The dryad stood up, pulling her legs out from the water and reached a hand out to the human. He didn’t even bother to argue as he let her help him to his feet and started getting ready for bed after making his way out of the forest glade. Ixia had insisted that between ensuring her plants were developing as intended and a number of streaming services that she felt quite confident about navigating that she would be fine for however long he needed to rest.
And most importantly, she swore to resist all temptation to watch any episodes of their various series without him. Which got a laugh from him shortly before he passed out and the dryad was left alone for the night as was usual while her Guardian slept.
Checking in on her plants, they would indeed be up and about soon enough. No more than a day or so and they were developing just fine. Which left her with the whole night to herself, as she curled up on the couch and looked for something to watch on T.V. that she and Cormac had no plans of watching together. She picked some random “modern day” show, reasoning that even if this was something of an idealized version of the modern day world it would at least provide some much needed insight and acclimatization right?
Sitting alone on the small couch in silence in the dimly lit living room as she read over a few descriptions of shows available. The one about the teenage girl dealing with drama at school and the drama of her scientist father always being too busy sounded good. Right up until she got to the part about her going into space with visiting aliens.
“I should save that one to watch with Cormac.” She lamented before stopping herself mid thought, setting the remote down as she leaned back against the couch.
In these moments of having nothing else to keep her occupied, her situation tended to hit her like an avalanche. Her forest was still under the reign of malevolent forces, all humans she had known were long gone, any beings of the Veiled world were...in serious question. And she had only Cormac. She had been lucky, so far.

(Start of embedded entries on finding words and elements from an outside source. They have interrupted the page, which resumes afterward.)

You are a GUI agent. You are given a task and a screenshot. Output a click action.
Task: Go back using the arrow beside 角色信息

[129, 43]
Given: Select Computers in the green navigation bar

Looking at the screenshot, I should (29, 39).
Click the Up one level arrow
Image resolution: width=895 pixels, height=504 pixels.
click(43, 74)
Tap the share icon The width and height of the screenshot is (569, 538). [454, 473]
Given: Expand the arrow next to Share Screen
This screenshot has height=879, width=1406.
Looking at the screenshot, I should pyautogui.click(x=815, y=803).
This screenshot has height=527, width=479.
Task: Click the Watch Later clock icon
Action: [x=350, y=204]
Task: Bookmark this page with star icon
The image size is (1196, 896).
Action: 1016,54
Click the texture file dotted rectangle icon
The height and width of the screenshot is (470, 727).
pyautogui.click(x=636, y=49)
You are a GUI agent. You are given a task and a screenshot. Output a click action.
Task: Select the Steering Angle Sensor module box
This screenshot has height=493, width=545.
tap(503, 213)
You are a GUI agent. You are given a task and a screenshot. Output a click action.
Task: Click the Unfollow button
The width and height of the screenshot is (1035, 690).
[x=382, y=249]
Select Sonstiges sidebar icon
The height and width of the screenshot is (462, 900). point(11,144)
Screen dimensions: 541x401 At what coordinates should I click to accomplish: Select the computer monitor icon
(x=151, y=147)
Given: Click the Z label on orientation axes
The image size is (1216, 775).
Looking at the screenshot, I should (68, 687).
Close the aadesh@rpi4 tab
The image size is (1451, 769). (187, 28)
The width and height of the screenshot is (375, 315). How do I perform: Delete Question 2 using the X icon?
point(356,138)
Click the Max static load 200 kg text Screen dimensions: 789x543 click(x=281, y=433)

Her flower could have gone undisturbed for millennia more. It could have been finally destroyed. Her rescuer could have been someone wicked. He could have said no to becoming a Guardian. And her choice in Cormac could have been a poor one.
Picking up the remote once more, she mindlessly scrolled through more modern day dramas and wondered what exactly “high school” was as she lamented still needing to learn much of this world.
Really he was struggling to keep up with her as much as she was struggling to keep up with him, when she thought about it. Cormac was teaching her about the modern world every day and yet she had been slacking in returning the favor to the man she dragged into this. He never said no to it, but the more he revealed himself to be lost in The Veiled world the more she felt guilt over that. That all she knew as simple fact was completely unknown to him yet far more perilous than not knowing the basics of clothes.
Ixia physically cringed as she just decided to put on the first show she could find, and really only listened to it as a sound and not as words or concepts. Something about some private investigator searching for missing persons, and the more she watched the more it seemed suspiciously like there was an air of what modern humans would call supernatural in this. But still the detective managed well enough with a crafty mind and quick wit.
She looked back to the door leading to Cormac’s room, cracked open just a bit to let her hear anything if needed but shut enough to not wake him with the noise of the T.V. she had down low. Her eyes sagged a bit, and she turned the T.V. off before producing a pair of dulled wooden knives from her flesh before carefully moving aside his coffee table.
If she had dragged him into this, the least she could do is start teaching him more about what he had gotten into, and more about how to defend himself.